### [To do]
From the entries that follow, reproduce exactly and only the lines from the line with "Viewport: 950px width, 579px" to the line with "Task: Click the keepEmptyRows parameter name", endpoints included.

### [Records]
* * * * * * *
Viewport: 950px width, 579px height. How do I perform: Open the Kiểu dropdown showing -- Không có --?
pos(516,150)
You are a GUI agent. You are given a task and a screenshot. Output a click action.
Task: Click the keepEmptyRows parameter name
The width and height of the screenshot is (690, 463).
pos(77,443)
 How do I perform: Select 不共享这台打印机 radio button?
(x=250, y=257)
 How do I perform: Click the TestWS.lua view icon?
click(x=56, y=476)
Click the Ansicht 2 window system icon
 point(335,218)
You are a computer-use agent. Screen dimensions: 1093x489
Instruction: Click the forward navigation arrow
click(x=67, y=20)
* * * * * * *
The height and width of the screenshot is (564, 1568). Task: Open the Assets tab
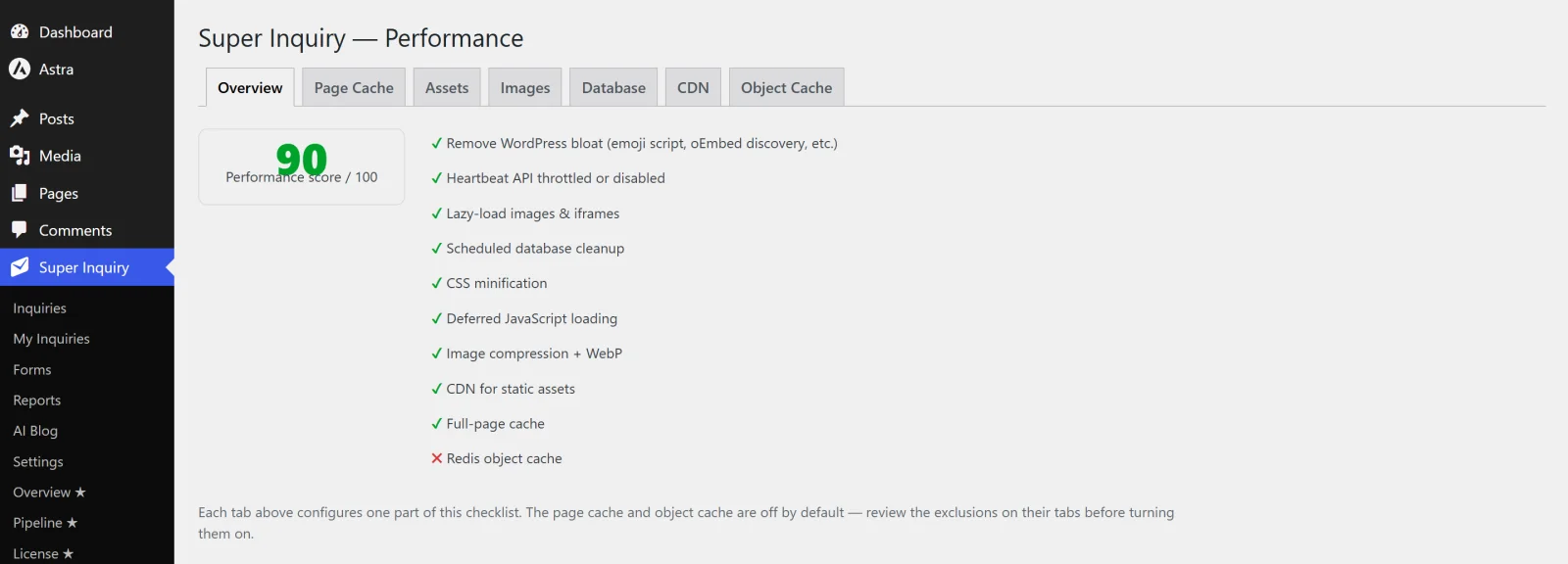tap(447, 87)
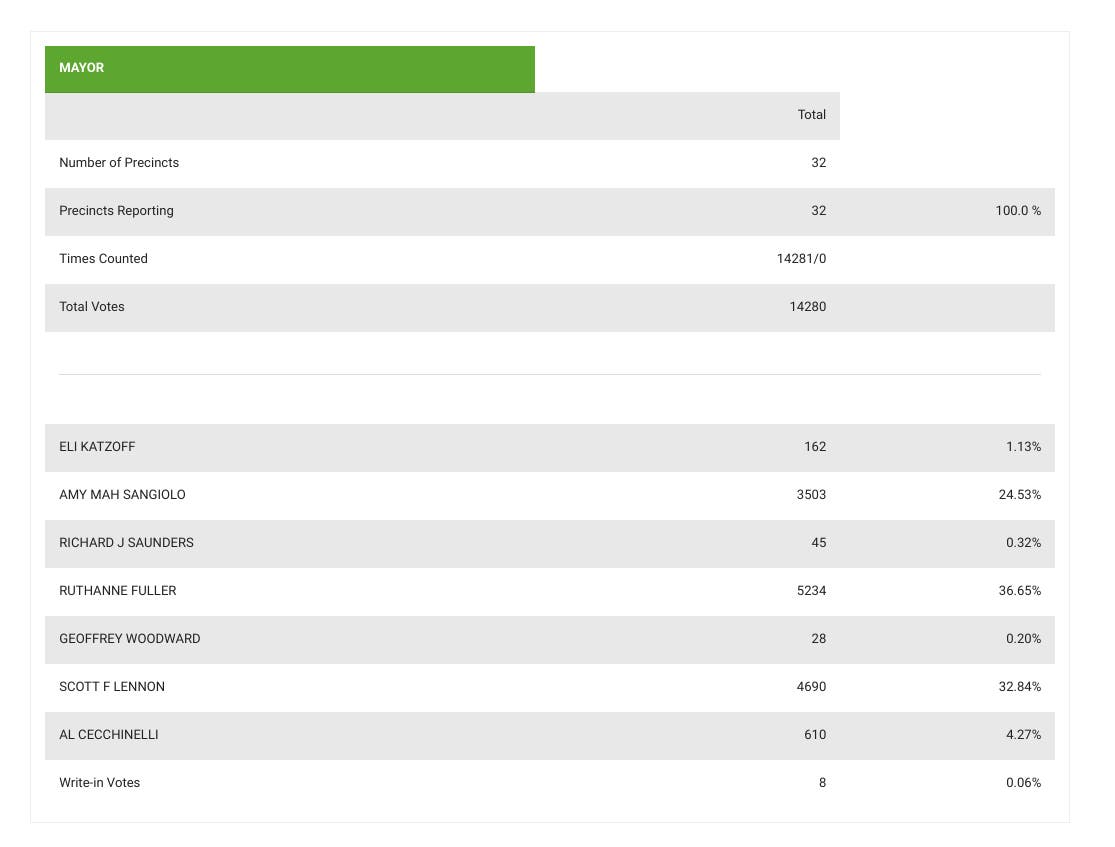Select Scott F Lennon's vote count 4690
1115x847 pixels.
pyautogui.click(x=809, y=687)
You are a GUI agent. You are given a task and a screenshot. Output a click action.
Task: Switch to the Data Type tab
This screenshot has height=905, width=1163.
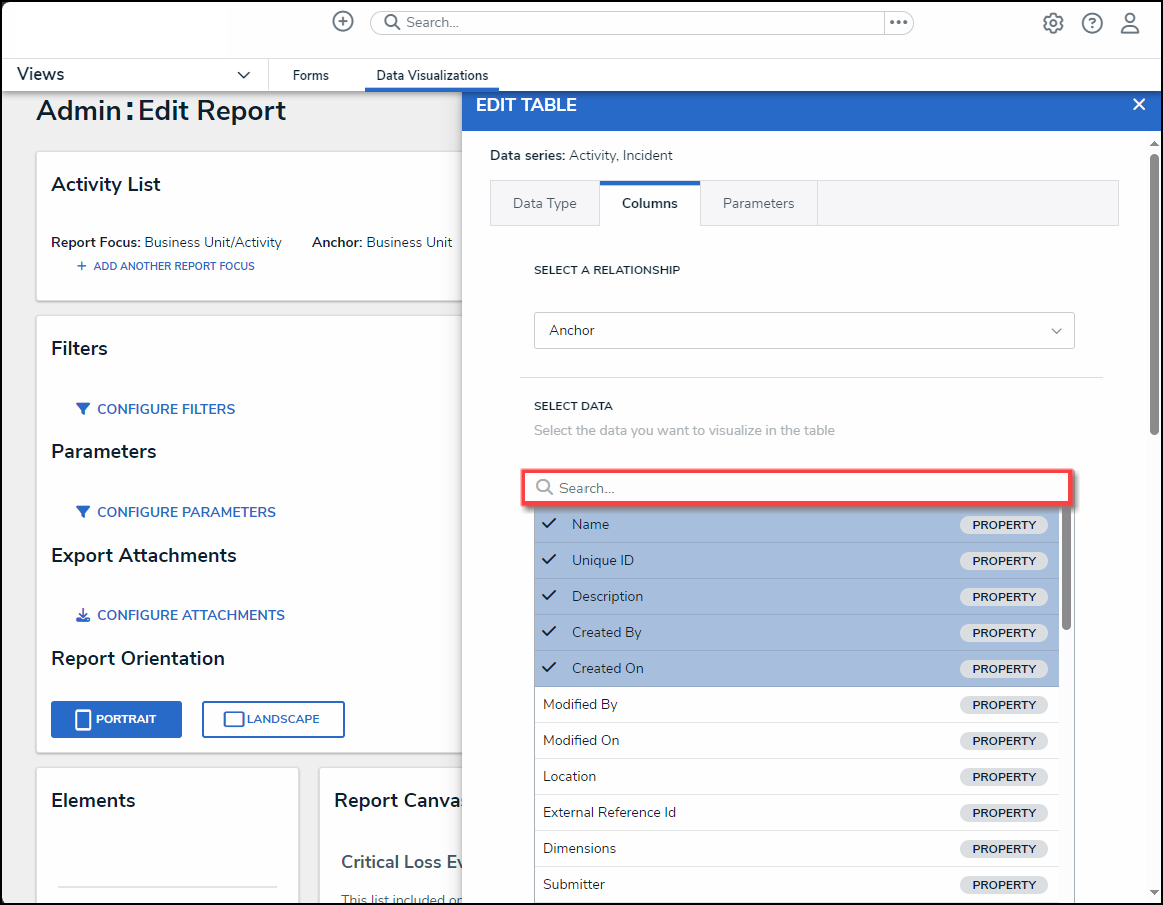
* * * * * * *
### [Answer to the problem]
Viewport: 950px width, 579px height. How do I perform: Open the Kiểu dropdown showing -- Không có --?
pos(516,150)
You are a GUI agent. You are given a task and a screenshot. Output a click action.
Task: Click the keepEmptyRows parameter name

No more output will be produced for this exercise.